At the end of the performance, Cantrell tells the students, “You are the hope for the future to make sure those ideas [of the Nazis] don’t take hold. Celebrate the idea that there’s a humanity connecting you.” Some of the music students come up to thank Ashkenazi, while others hurry on to their next class. Did the words and music make an impression on them? Music teacher Cameron Yassaman is certain that they did. “When the bell rings and nobody moves, that’s as powerful as you can get. They were pretty locked in,” he says.

And that, in a nutshell, is the Weinsteins’ goal, as third-generation luthier Avshalom Weinstein explains: “I want people not to forget the stories and the people and our very, very recent history.” Avshalom and his father, Amnon, still repair and restore violins and other stringed instruments in their Tel Aviv shop, although the extensive U.S. tour, of which the LA visit is part, is taking up considerable amounts of their time. Avshalom hopes that his son will follow the family trade for a fourth generation, but says, “He’s only 6 years old right now, so it’s going to take a while.”

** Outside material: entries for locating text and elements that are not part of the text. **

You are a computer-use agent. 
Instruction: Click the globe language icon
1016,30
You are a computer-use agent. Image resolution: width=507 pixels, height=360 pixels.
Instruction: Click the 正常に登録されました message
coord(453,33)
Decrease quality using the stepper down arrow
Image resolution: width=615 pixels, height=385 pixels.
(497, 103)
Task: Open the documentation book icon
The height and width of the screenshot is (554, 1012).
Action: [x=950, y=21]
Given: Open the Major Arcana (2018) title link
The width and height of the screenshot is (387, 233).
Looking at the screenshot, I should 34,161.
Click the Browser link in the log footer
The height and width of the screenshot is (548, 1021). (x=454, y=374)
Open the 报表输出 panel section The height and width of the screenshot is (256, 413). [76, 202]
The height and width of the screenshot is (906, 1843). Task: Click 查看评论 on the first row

Above: Violinist and Soraya artist in residence Niv Ashkenazi


Although grandfather Moshe was the one who began the collection of the historic violins, it was Avshalom’s father, Amnon, who conceived the notion that the violins should spread the message of “never again.” The very first violin in the collection came from a Jewish refugee who could no longer bear owning a German-made instrument emblazoned with the name “Wagner.” Although the Wagner who crafted the violin and Richard Wagner—Adolf Hitler’s favorite composer and a vocal anti-Semite—were unrelated, its owner found it was too painful a reminder of the Third Reich, and sold it to Moshe.

That owner’s experience is by no means unique. Says Thor Steingraber, executive director of the Soraya, “Most of the people who escaped with their violins never played them again,” due to a complex mix of survivor’s guilt and bad associations. Some owners owed their lives directly to their instruments, since they survived Auschwitz by playing in one of the Nazi-approved bands or orchestras there, even making music to drown out the cries of victims in the gas chambers at the demand of the camp guards.

What is it like to play an instrument connected to so much tragedy? Ashkenazi, who has spent two and a half years with his entrusted violin, says that there’s a give and take—that it isn’t only the artist who changes in response to the historic instrument, but that the instrument changes too. “There’s a different connection with this instrument,” he says thoughtfully. “Constant playing keeps the violin alive. You hear the voice of the instrument open up. I try to put myself aside and let the voice of the instrument come through.”

Steingraber says that being aware of the violins’ history, and hearing their voices, is “very powerful and very memorable. When you’re in a concert hall, there’s a collective reaction, there’s a strong community bonding.” Adds Green, “I always say Jewish music is the universal language. It hits you in the kishkes; it hits you in the guts.”